══ MATERIAL FOR THIS TASK

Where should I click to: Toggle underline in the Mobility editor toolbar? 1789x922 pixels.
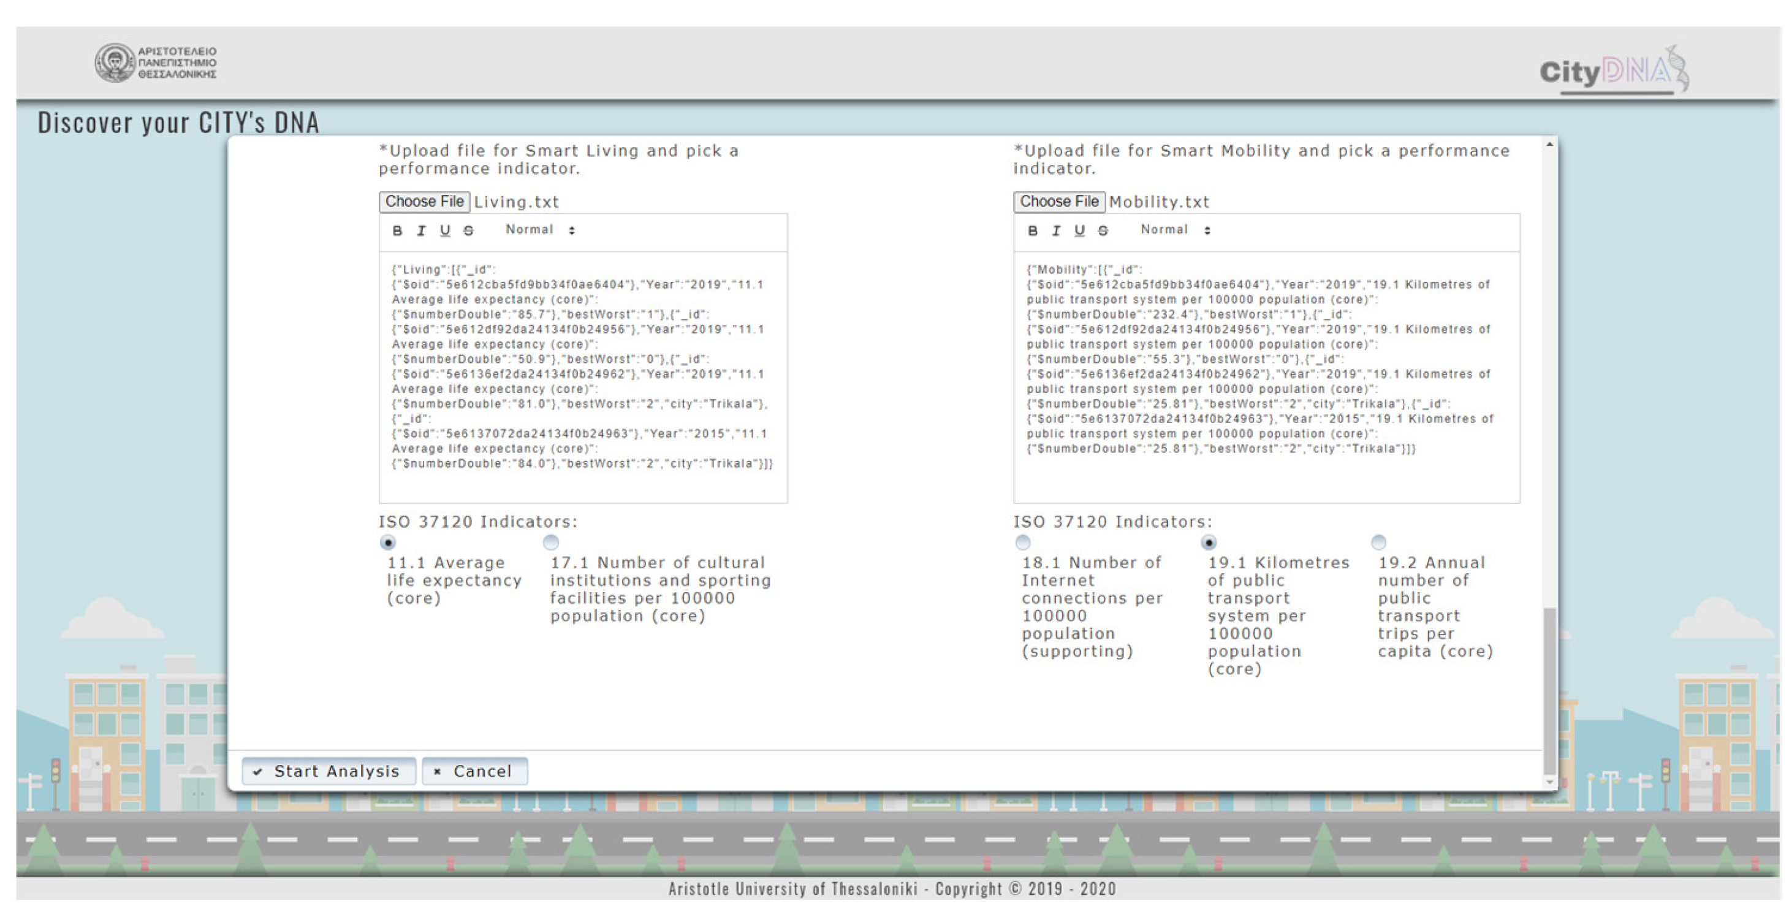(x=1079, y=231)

════
══ MATERIAL FOR THIS TASK

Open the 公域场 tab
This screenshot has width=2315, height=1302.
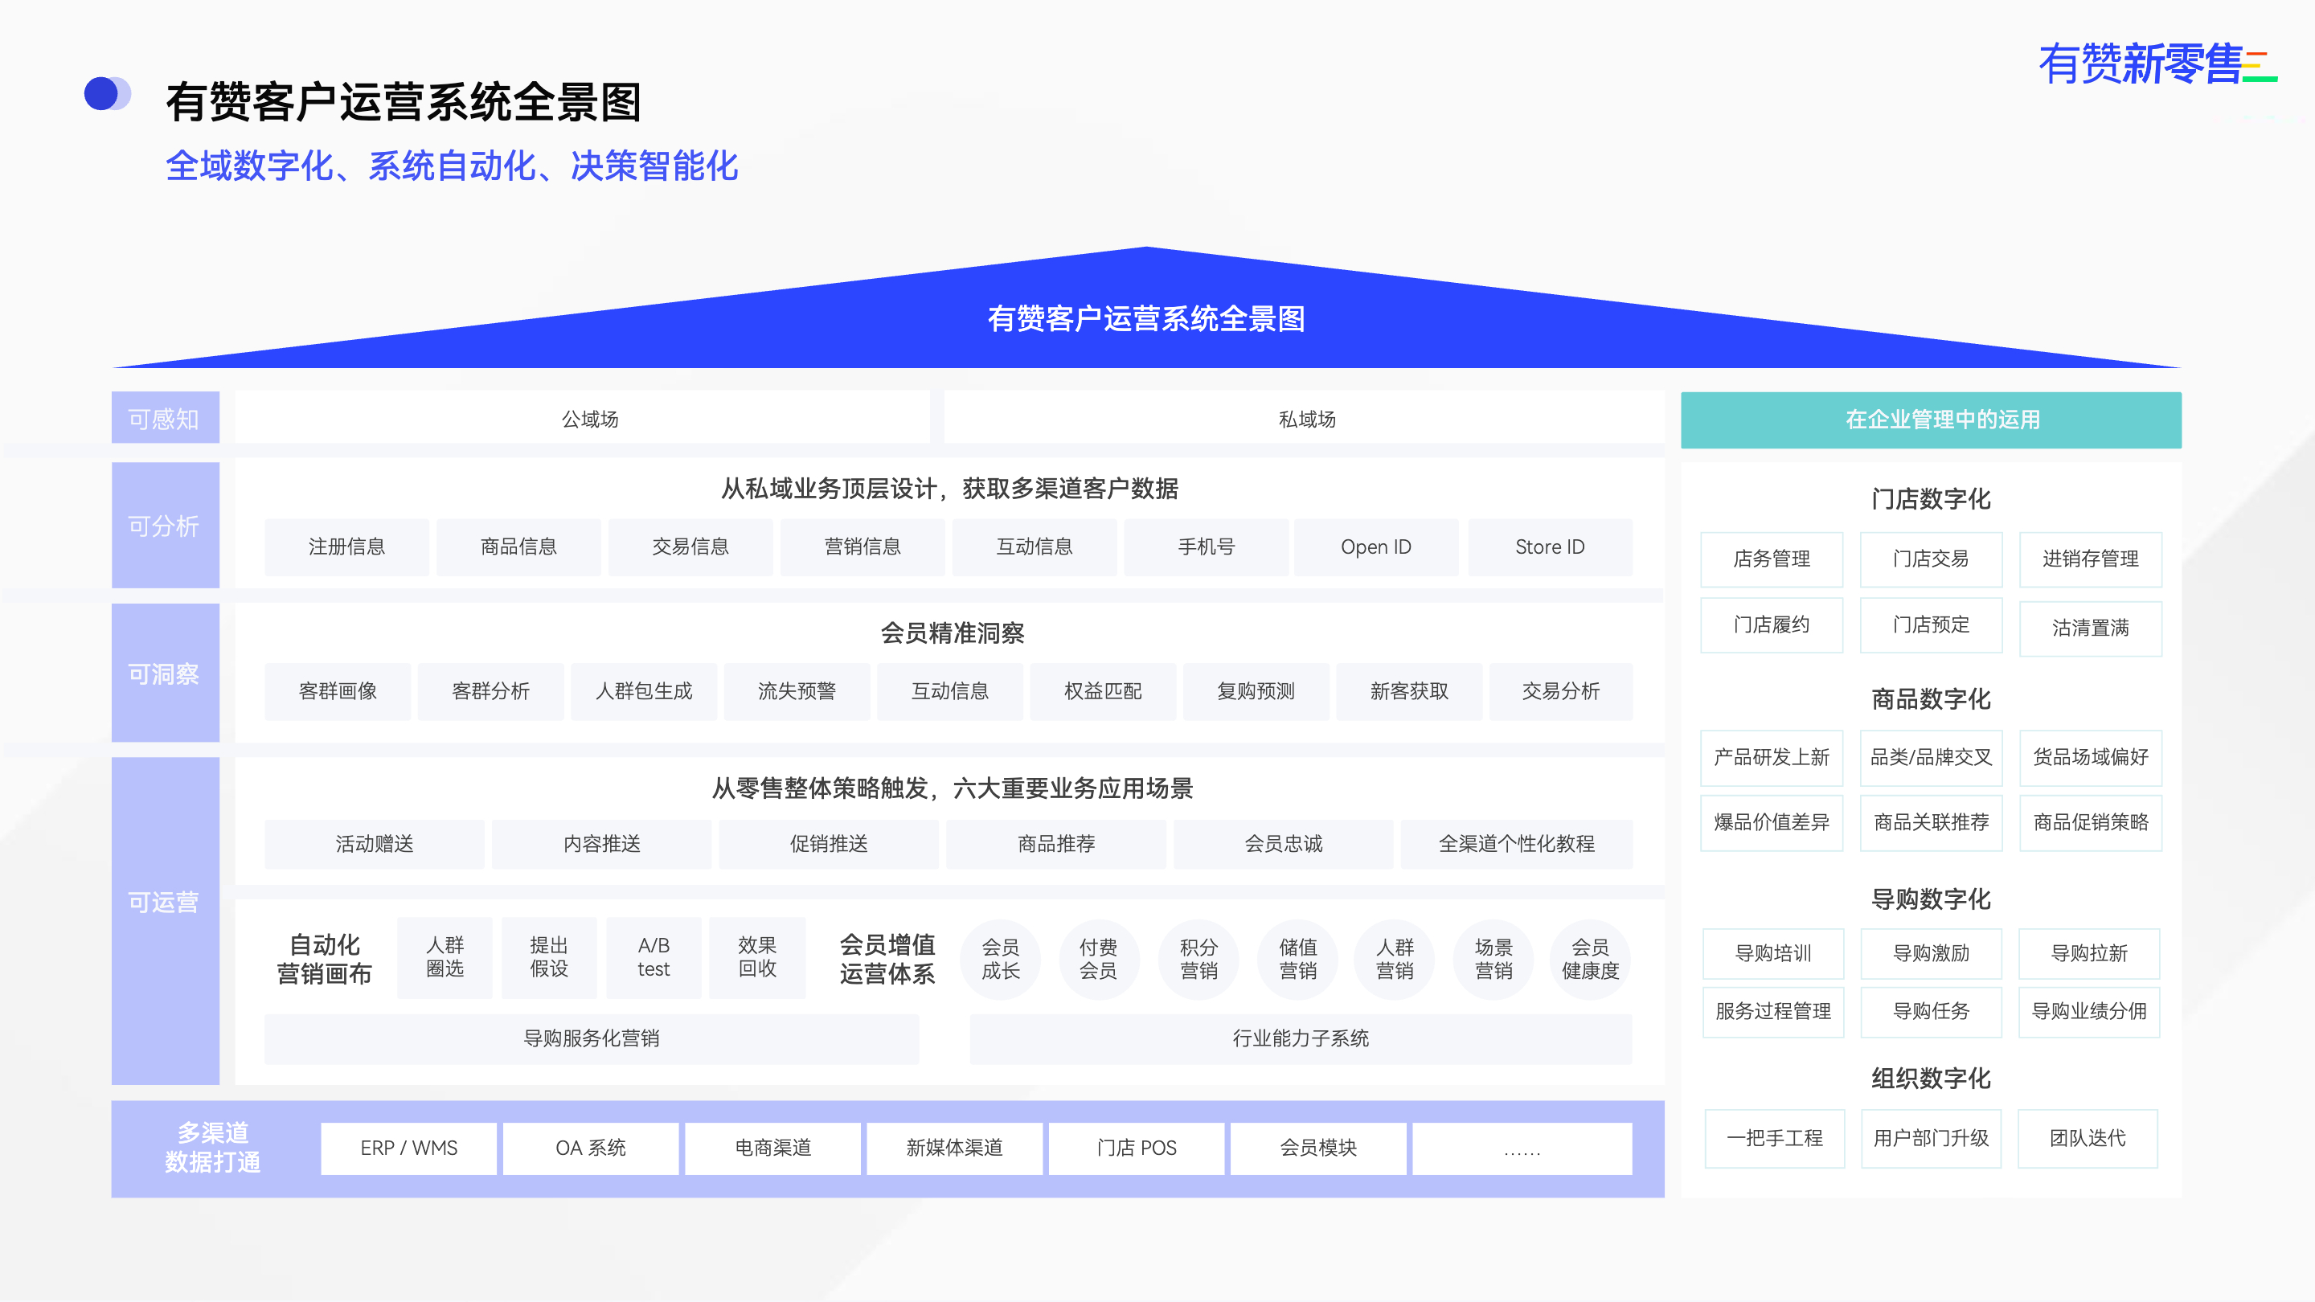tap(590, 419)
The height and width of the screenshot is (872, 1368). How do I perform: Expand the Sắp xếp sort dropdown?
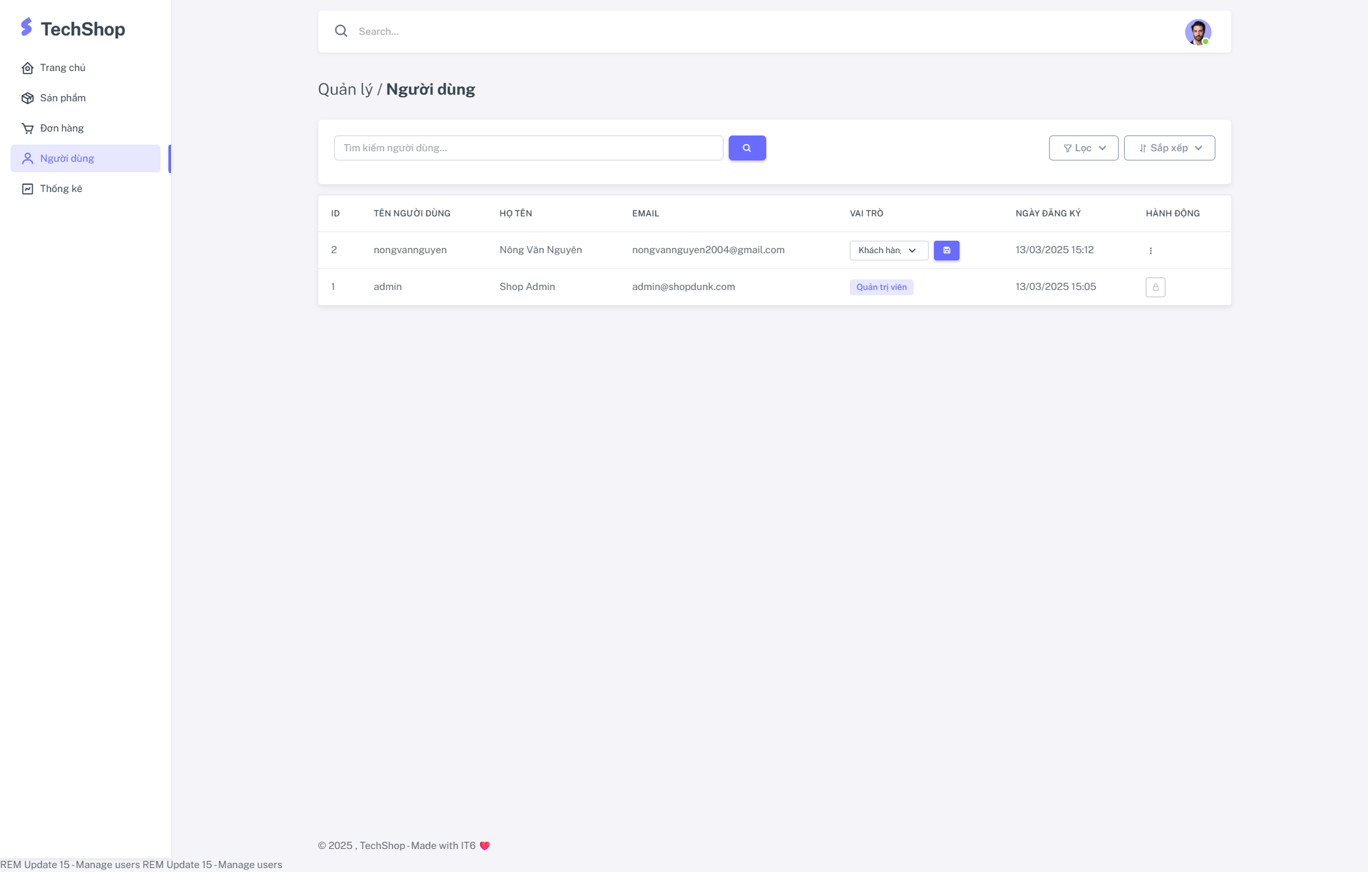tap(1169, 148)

════
══ MATERIAL FOR THIS TASK

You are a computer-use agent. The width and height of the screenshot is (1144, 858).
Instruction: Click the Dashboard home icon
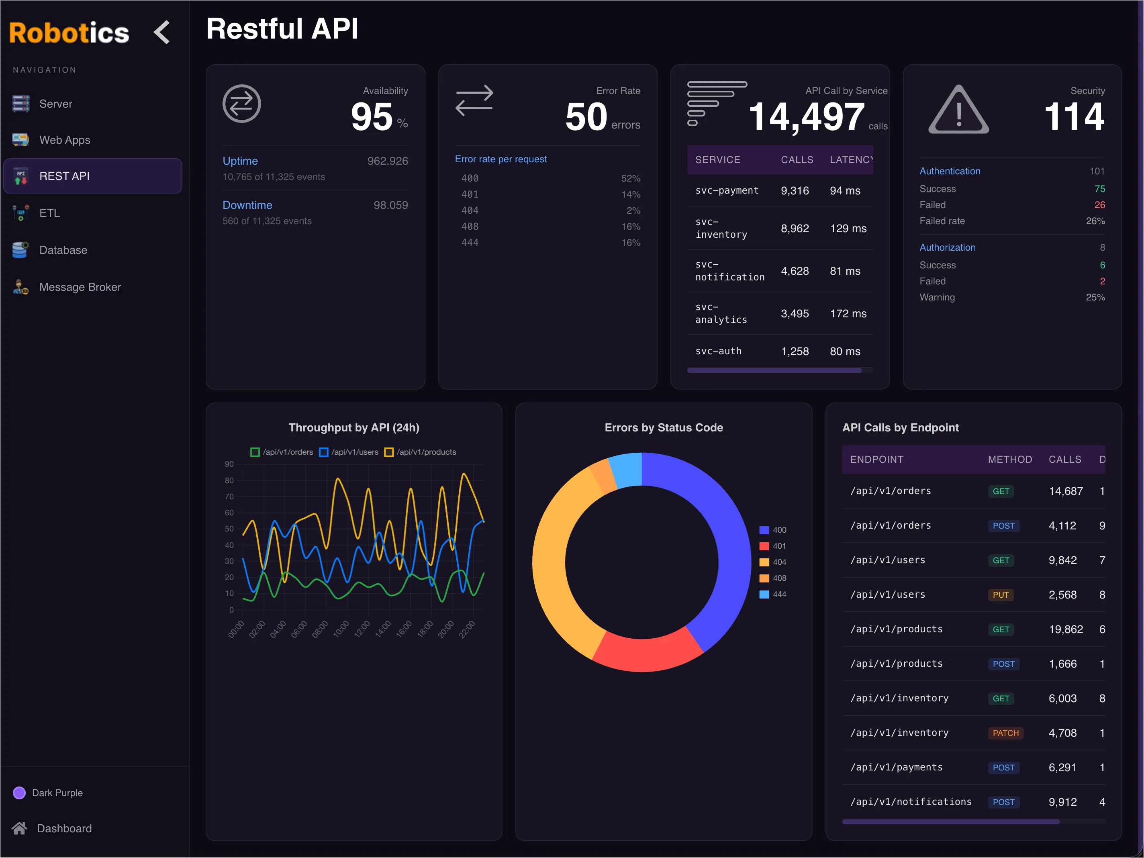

════

## ASSIGNMENT
Your answer should be the lines above, from the line containing "You are a computer-use" up to and including the line containing "Instruction: Click the Dashboard home icon", reproduced exactly and with nothing else.

## RESPONSE TO THE TASK
You are a computer-use agent. The width and height of the screenshot is (1144, 858).
Instruction: Click the Dashboard home icon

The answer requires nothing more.